*Texto*
....................
Incomodar fue, desde el principio, uno de los motores de esta novela. No con provocaciones fáciles, sino con preguntas que de verdad incomodan. Mientras el río fluye no ofrece certezas ni reparte consignas: expone tensiones, obliga al lector a detenerse y a quedarse un momento en su desconcierto. En sus páginas conviven una novia blavera, un padre del Opus Dei, unos independentistas convencidos, una capitán militar y otros como ella firmes en su papel… y en medio, Penalba: alguien que no grita, no representa, no lidera. Observa, asiente, se adapta… pero algo en él se resquebraja. Ese contraste, a veces incómodo y a veces cómico, marca el pulso de la novela. No escribo para tranquilizar. Prefiero el vértigo a la confirmación. Si al cerrar el libro el lector se siente más incómodo que al abrirlo, tal vez estemos más cerca de algo verdadero.

Hay poca tradición en España de literatura que habla sobre el Ejército. ¿Ha sido un tema tabú? ¿Lo sigue siendo? ¿Has querido, con este libro, contribuir a romper esos corsés?
....................
Entradas de una fuente de datos:
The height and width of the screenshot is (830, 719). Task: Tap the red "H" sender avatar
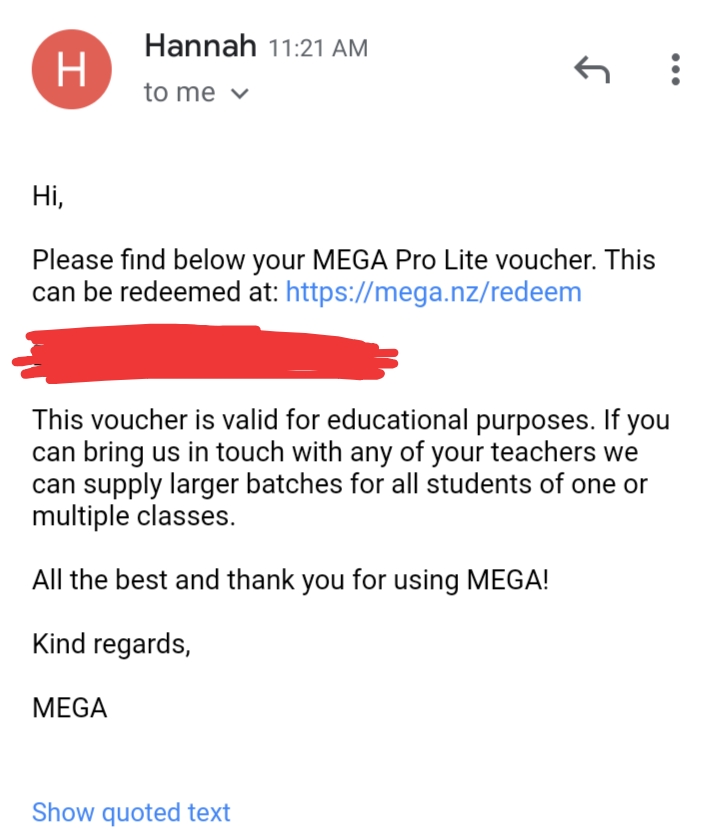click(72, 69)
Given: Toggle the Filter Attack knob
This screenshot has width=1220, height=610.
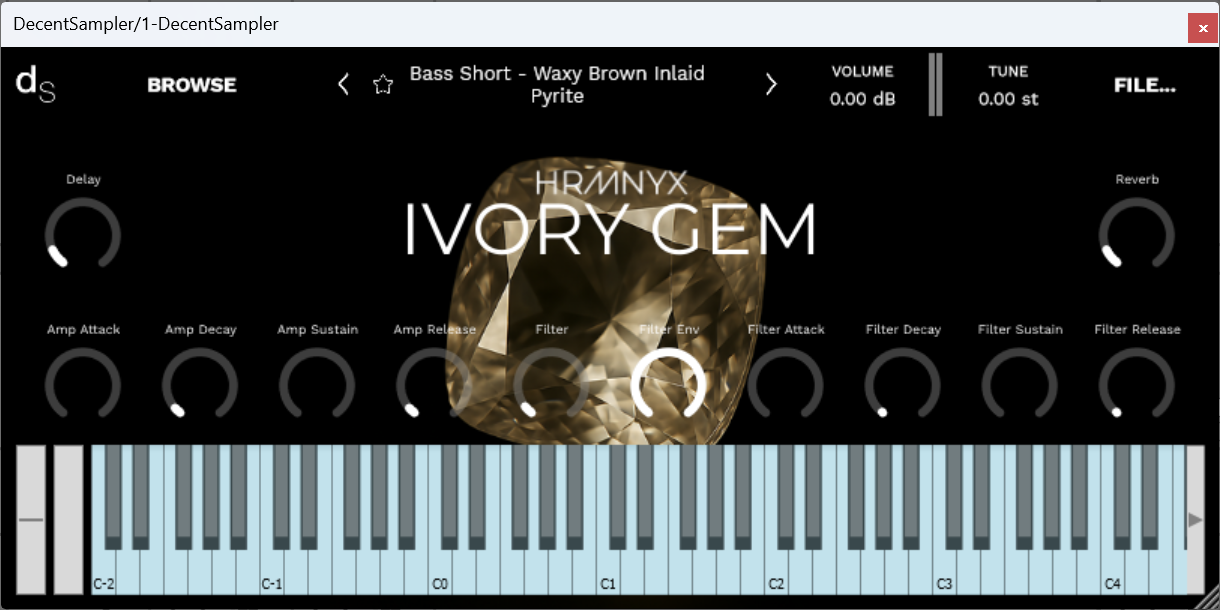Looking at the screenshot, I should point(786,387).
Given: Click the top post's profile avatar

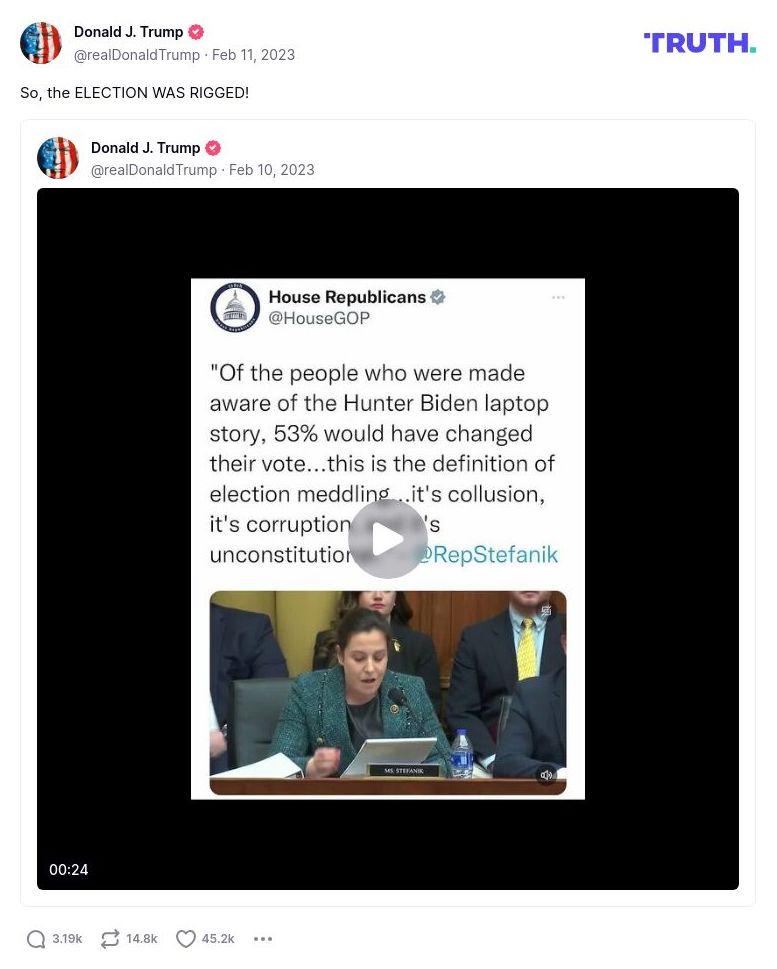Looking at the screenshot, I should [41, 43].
....................
*Ejercicios*
1. Responde según el texto sobre la novela Mientras el río fluye:
(a) ¿Qué fue, desde el principio, uno de los motores de la novela?
(b) ¿Qué tres acciones de Penalba se enumeran justo antes de decir que algo en él se resquebraja?
(c) ¿Sobre qué tipo de literatura se afirma que hay poca tradición en España?
2. Prosigue la entrevista sobre la novela Mientras el río fluye a partir de la última pregunta.

*Respuestas*
1.
(a) Incomodar.
(b) Observa, asiente y se adapta.
(c) La literatura que habla sobre el Ejército.

2.
En buena medida, sí. El Ejército sigue siendo en España un territorio incómodo: o se idealiza o se ridiculiza, pero rara vez se narra desde dentro con matices. Mientras el río fluye no es un ajuste de cuentas, sino un intento de entender una institución que marca, moldea y, a veces, diluye. Penalba no es un héroe ni una víctima. Se adapta, sí, pero en ese intento algo en él se resquebraja. Me interesa narrar justo eso: cómo nos construimos —y nos perdemos— en estructuras que exigen encajar sin preguntarnos quiénes somos. Al despedirme del batallón, un teniente coronel —a quien siempre respeté— me dijo: «Que encajes en el Ejército y que el Ejército encaje en ti, y que te guste. Porque si encaja en ti y no te gusta, tampoco vale». Esa frase me quedó grabada. Tal vez porque encierra lo que intento contar: lo que pasa por dentro cuando uno encaja a medias. No me interesa militar con el lenguaje. Escribo para mirar sin consigna. Y en este contexto, tal vez eso ya sea bastante subversivo.

«Penalba no rompe con el sistema, pero tampoco encaja».

¿También has querido dar, como en su día Luis Gonzalo Segura con su novela, «un paso al frente»?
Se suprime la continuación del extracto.